▸ **Task material**
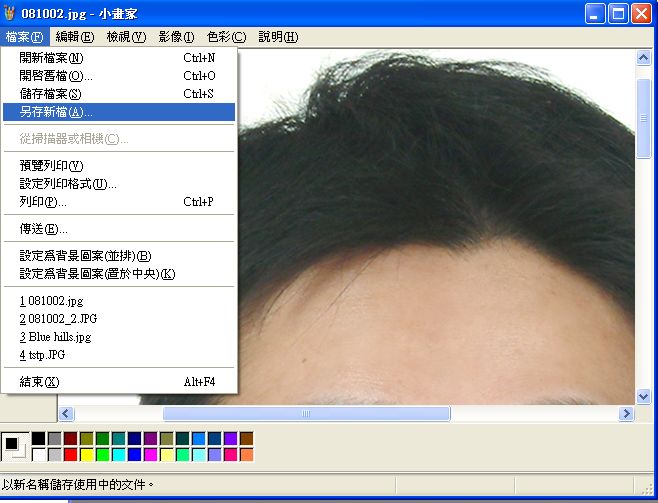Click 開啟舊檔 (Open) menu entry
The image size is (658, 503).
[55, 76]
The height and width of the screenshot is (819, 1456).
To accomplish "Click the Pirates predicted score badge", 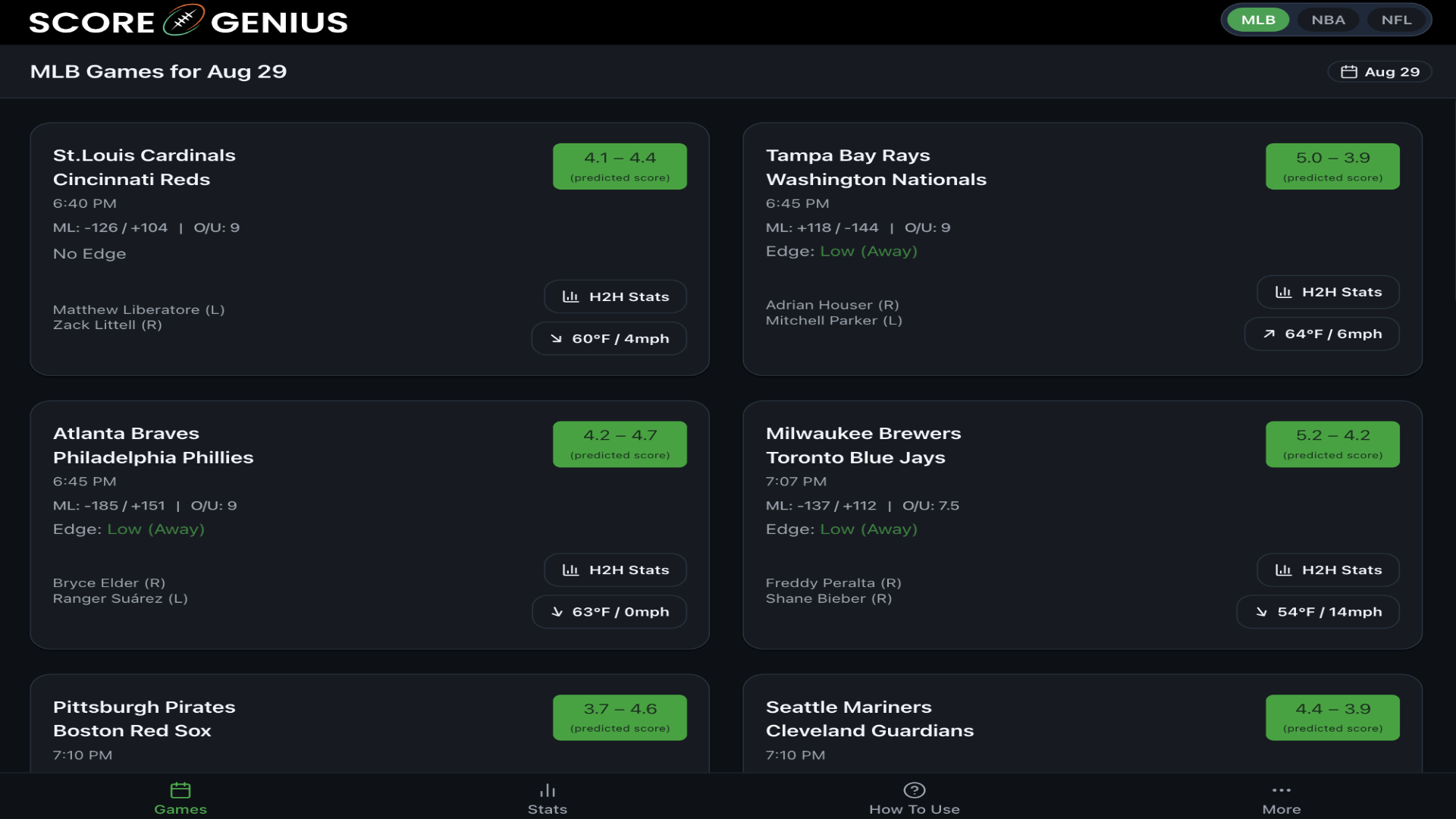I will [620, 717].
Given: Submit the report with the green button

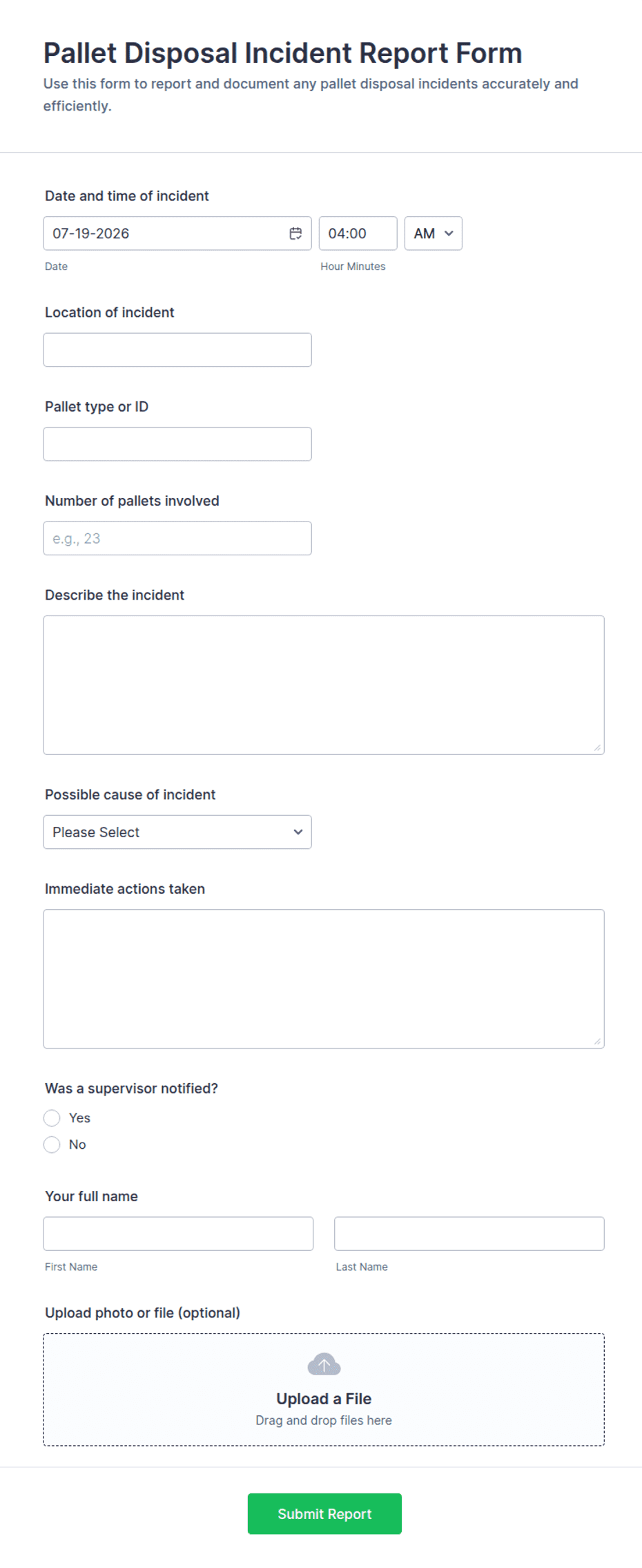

* * *

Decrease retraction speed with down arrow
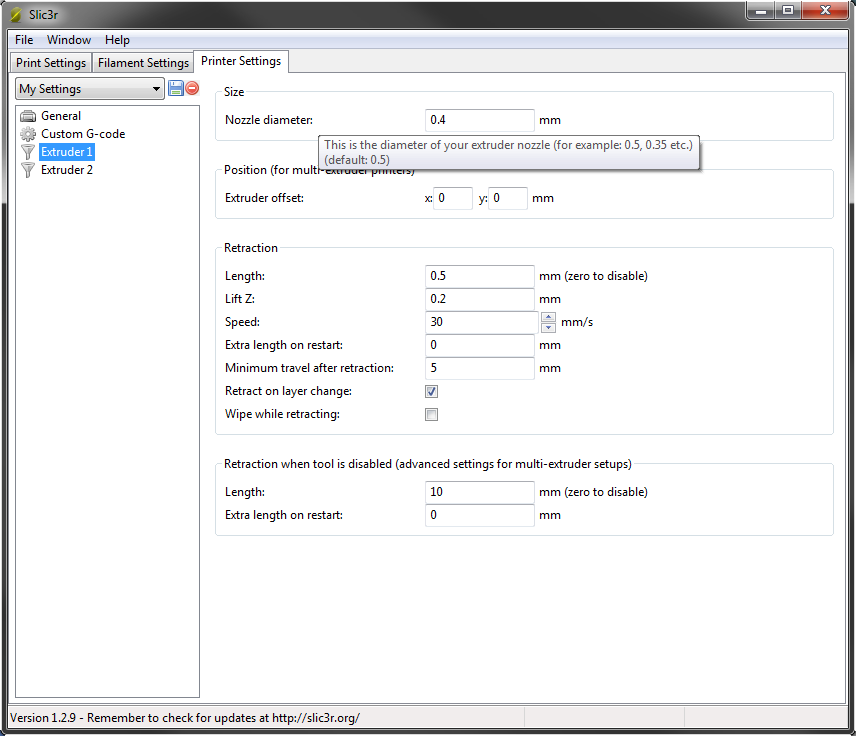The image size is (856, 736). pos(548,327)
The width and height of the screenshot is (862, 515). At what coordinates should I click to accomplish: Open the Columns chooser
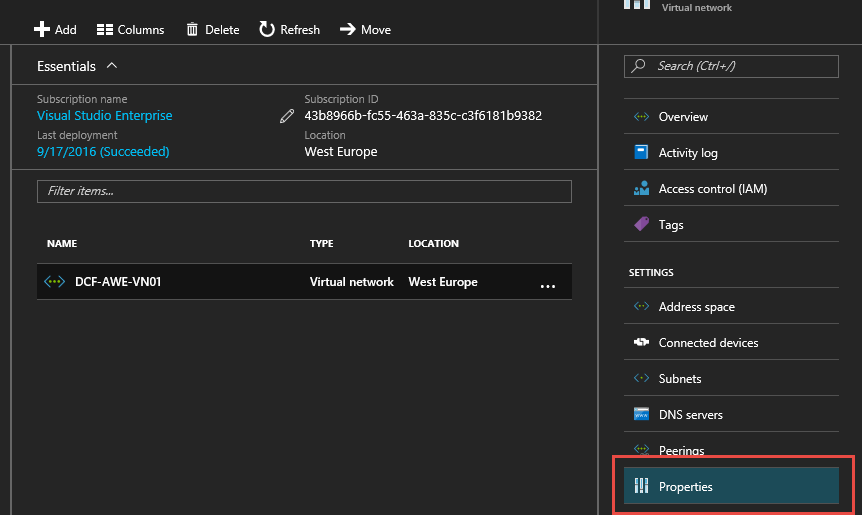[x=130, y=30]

▸ **Problem**
Reproduce the rows from the line containing "The width and" through the line containing "[x=130, y=30]", inclusive, omitting the pictures.

▸ **The solution**
The width and height of the screenshot is (862, 515). At what coordinates should I click to accomplish: Open the Columns chooser
[x=130, y=30]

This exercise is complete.